INJECT step keeps retrieving only single URL - trying to crawl CNN. I'm with default config (below is the nutch-site) - what could that be - shouldn't it be 10 docs according to my value?
<configuration>
<property>
<name>http.agent.name</name>
<value>crawler1</value>
</property>
<property>
<name>storage.data.store.class</name>
<value>org.apache.gora.hbase.store.HBaseStore</value>
<description>Default class for storing data</description>
</property>
<property>
<name>solr.server.url</name>
<value>http://x.x.x.x:8983/solr/collection1</value>
</property>
<property>
<name>plugin.includes</name>
<value>protocol-httpclient|urlfilter-regex|index-(basic|more)|query-(basic|site|url|lang)|indexer-solr|nutch-extensionpoints|protocol-httpclient|urlfilter-reg
ex|parse-(text|html|msexcel|msword|mspowerpoint|pdf)|summary-basic|scoring-opic|urlnormalizer-(pass|regex|basic)protocol-http|urlfilter-regex|parse-(html|tika|m
etatags)|index-(basic|anchor|more|metadata)</value>
</property>
<property>
<name>db.ignore.external.links</name>
<value>true</value>
</property>
<property>
<name>generate.max.count</name>
<value>10</value>
</property>
</configuration>

*INSTRUCTION 1*
In the Nutch crawling post, what value is given for the http.agent.name property?
*INSTRUCTION 2*
Reproduce the stretch of the Nutch crawling post from "INJECT step keeps" through "to my value?".
None of the entries are needed for this work.

*STORED DATA*
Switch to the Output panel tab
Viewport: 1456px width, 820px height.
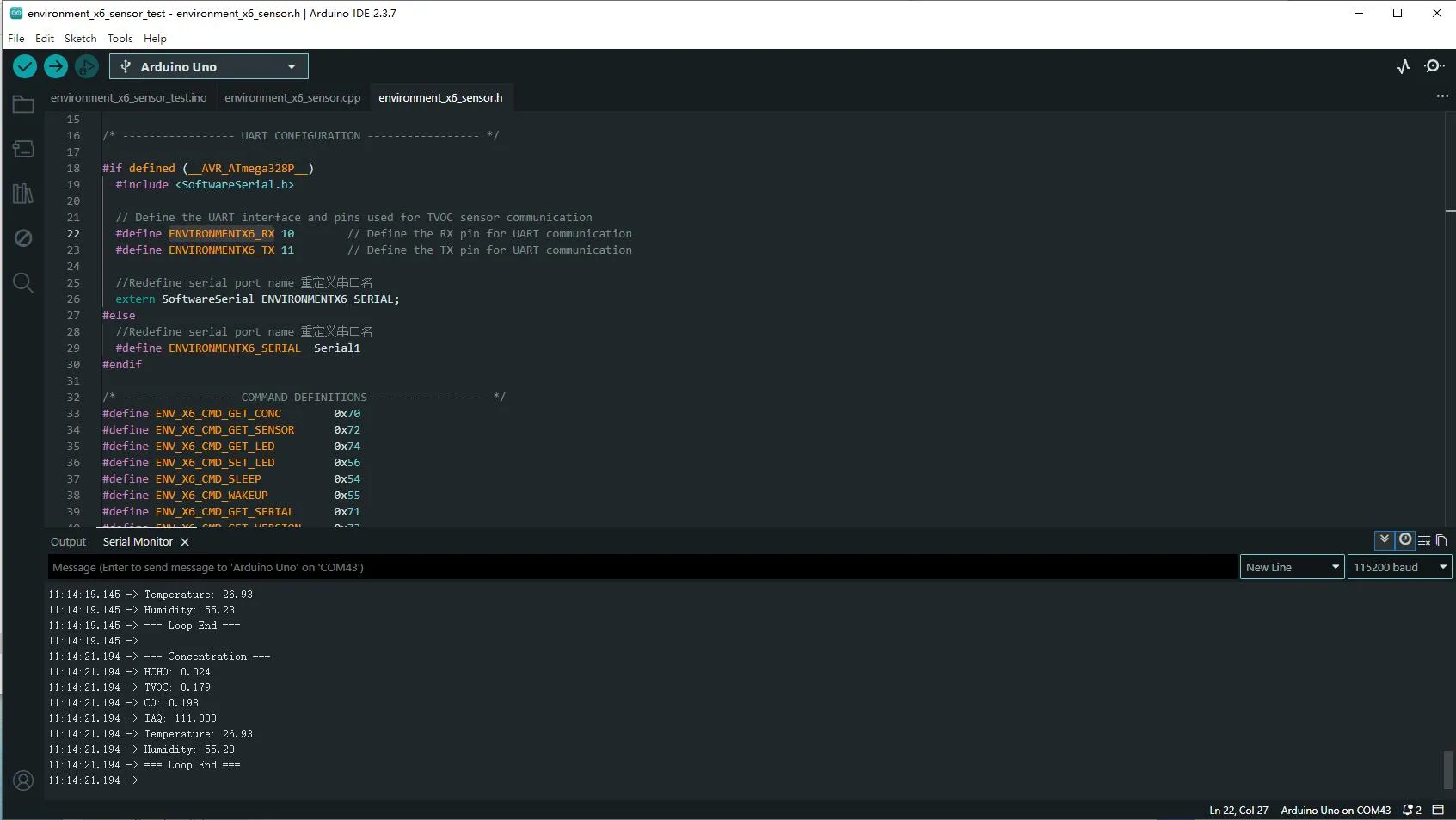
...
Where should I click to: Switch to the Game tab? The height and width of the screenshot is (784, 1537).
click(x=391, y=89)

*EXERCISE OUTPUT 1*
crawler1

*EXERCISE OUTPUT 2*
INJECT step keeps retrieving only single URL - trying to crawl CNN. I'm with default config (below is the nutch-site) - what could that be - shouldn't it be 10 docs according to my value?